Effect of thermosetting resin matrix on resistance-temperature stability of carbon fiber conductive composites

Carbon fiber conductive composites have been widely used as various electronic components due to their incomparable advantages compared with metal materials in lightweight, easy processing and especially the wide tunability of conductivity. However, negative temperature coefficient (NTC) effect or positive temperature coefficient (PTC) effect produced under the service temperature leads to the fluctuation of their resistance, thus making great effect on precision and limiting extensive applications.

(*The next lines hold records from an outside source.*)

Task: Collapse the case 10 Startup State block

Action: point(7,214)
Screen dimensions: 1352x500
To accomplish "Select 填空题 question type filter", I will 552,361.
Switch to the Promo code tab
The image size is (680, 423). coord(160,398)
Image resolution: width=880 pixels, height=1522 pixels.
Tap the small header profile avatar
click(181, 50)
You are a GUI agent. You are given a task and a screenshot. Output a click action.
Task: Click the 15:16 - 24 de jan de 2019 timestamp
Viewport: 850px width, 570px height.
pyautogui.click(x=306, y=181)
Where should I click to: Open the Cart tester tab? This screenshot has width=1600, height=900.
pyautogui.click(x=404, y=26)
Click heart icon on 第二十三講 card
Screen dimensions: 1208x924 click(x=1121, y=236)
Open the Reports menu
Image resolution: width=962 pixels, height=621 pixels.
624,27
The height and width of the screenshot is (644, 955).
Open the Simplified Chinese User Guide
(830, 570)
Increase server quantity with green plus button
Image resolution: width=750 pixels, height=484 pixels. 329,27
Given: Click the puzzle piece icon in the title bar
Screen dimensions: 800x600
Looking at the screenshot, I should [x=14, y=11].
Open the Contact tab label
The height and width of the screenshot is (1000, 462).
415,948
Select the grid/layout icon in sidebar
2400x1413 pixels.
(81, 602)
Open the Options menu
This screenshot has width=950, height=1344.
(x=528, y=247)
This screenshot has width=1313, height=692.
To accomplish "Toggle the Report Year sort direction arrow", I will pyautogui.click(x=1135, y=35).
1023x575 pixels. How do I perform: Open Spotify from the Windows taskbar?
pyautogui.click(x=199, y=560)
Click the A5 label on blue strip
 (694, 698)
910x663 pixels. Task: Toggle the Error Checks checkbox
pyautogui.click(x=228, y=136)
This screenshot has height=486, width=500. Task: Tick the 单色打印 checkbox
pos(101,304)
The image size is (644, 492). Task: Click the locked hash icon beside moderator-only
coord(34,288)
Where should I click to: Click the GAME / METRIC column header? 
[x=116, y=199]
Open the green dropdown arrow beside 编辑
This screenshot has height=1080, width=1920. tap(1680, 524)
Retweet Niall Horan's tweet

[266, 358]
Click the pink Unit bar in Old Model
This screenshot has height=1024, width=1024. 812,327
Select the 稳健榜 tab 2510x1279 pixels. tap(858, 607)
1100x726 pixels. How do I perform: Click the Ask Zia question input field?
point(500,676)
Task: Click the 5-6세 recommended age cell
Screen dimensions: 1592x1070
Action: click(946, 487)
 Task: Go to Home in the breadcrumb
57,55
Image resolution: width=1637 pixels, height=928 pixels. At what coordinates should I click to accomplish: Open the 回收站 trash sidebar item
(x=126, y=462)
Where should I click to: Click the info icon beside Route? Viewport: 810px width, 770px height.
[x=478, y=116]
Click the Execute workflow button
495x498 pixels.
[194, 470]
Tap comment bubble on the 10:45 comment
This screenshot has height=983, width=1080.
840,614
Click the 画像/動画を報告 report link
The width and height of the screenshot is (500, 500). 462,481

In this paper, mainly focusing on the effect of resin matrix on the conductive property and developing the resistance-temperature stable conductive composites, the various conductive composites were prepared by compounding thermoset resin with the hybrid fibers consisting of short carbon fiber (SCF) and short glass fiber (SGF) via changing the content and type of resin matrix respectively. The optical microscope and scanning electron microscope (SEM) images indicated SCF and SGF co-constructed the conductive nets. The temperature cycling testing results from the unsaturated polyester resin (UPR)-based composites showed that all the samples with different content of UPR exhibited the almost unchanged resistance when temperature was below glass transition temperature (T-g) of pure resin matrix, while exhibited the PTC effect as well as hysteresis loop when temperature was above T-g. In addition, the hysteresis loop became smaller and shifted to a higher temperature with the decrease of resin content in composite, meaning that lower resin content is responsible for the high resistance stability. More importantly, it reveals that there is a strong correlation between the resistance stability of composite and thermal property of resin matrix such as T-g. When bisphenol E cyanate (CE) with an over 200 degrees C T-g value is used as the resin matrix, the higher stability of conductive composite is achieved than that based on UPR and EP, and the average change in resistance is less than 1% during the heating-cooling test at 20 degrees C-180 degrees C.